Hi All - I received a pop-up window saying that my Flash Player may be / is out of date.  I proceeded to download and install the update, but noticed that source of the update was eicharesponsecenters.net.  I've done a search on eicharesponsecenters.net and do not get any results.  When I try and access eicharesponsecenters.net, I get "can't reach this page".  Thinking I may have downloaded malware, I did a Windows Defender scan, but no threats were found.  Has anyone had a similar situation - or know anything about eicharesponsecenters.net?  Note:  I'm using Microsoft Edge browser on a Dell laptop.  Thank you.

    This topic has been closed for replies.

    2 replies

    jeromiec83223024
    Inspiring
    October 18, 2017

    Also, we contract with a service that pursues these kinds of attempts and takes the necessary actions.

    We're always happy to file those reports on your behalf; however, what we really need in these situations is the full URL of the link, and a screenshot.  Most likely, they've done something clever where the link included a token, and they only serve the malware when you've come from an expected location.  This helps them stay under the radar, and makes it's hard to prove to an ISP that they should take the site down, without direct evidence to back it up.

    jeromiec83223024
    Inspiring
    October 18, 2017

    If you did not execute the file after downloading it, you're probably fine.  It sounds like you did all the right things here.  You can just delete it, or consider uploading it to virustotal.com.  It will run it against the major antivirus engines.  If it's not a known signature but looks suspicious, it will queue it up for identification, and the details required to detect and block it will get pushed back out to the participating antivirus products.

    As an industry, we've raised the bar significantly over the last few years against attackers' ability to get malicious software running on the system without your authorization.  The path of least resistance is now the human factor.  It's orders of magnitude easier to try and trick you into running an application and granting it permission than it is to do it silently, and without your involvement.

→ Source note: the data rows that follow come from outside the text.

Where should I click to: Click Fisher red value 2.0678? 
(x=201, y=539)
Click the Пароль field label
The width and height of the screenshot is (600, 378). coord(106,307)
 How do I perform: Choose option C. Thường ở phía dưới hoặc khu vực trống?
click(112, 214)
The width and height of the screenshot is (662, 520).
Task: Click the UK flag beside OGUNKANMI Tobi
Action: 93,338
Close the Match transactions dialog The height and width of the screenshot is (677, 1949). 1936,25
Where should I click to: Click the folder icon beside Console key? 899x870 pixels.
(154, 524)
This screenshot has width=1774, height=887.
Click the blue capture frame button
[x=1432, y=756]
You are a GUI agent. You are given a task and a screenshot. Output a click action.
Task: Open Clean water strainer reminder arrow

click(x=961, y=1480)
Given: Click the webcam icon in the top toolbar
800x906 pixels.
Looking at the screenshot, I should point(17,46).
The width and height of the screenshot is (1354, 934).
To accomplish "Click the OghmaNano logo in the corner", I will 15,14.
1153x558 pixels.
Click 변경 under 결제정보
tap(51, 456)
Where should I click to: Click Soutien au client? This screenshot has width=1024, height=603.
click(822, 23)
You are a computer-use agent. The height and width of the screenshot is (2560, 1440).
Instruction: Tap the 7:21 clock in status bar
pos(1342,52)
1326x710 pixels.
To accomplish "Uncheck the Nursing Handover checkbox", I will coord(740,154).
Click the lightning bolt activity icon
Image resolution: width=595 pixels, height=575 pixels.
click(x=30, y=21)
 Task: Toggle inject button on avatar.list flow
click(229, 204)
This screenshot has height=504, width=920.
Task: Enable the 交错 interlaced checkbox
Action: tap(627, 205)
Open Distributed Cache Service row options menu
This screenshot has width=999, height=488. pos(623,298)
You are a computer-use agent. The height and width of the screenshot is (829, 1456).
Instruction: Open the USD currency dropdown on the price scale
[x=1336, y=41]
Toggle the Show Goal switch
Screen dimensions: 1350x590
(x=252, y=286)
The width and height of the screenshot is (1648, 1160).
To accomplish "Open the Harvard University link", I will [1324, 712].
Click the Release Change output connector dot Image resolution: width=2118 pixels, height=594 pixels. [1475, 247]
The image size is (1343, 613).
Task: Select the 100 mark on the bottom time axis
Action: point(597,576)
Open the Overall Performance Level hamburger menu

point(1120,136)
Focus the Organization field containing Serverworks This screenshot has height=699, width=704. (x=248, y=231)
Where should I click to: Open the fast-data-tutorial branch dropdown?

    Because Flash Player is used on ~2.5 billion devices, if you're going to impersonate something, Flash Player is a good target.  Flash Player is a built-in component of Internet Explorer and Edge on Windows 8 and higher, and a built-in component of Chrome on all operating systems.  If you're using either browser, and you have automatic updates enabled for Windows and Chrome respectively, you can just assume that any update dialogs are completely bogus.

    In fact, the smart move is to never click through on links to updates in email or on websites.  If you think you need a product, open a new tab, google it, make sure you find the author's website, and download it directly from the source, or use your operating system's App Store, if the software is available there.

    In the case of Flash Player, you should only download flash player directly from Adobe.

    Here's the link:

    https://get.adobe.com/flashplayer/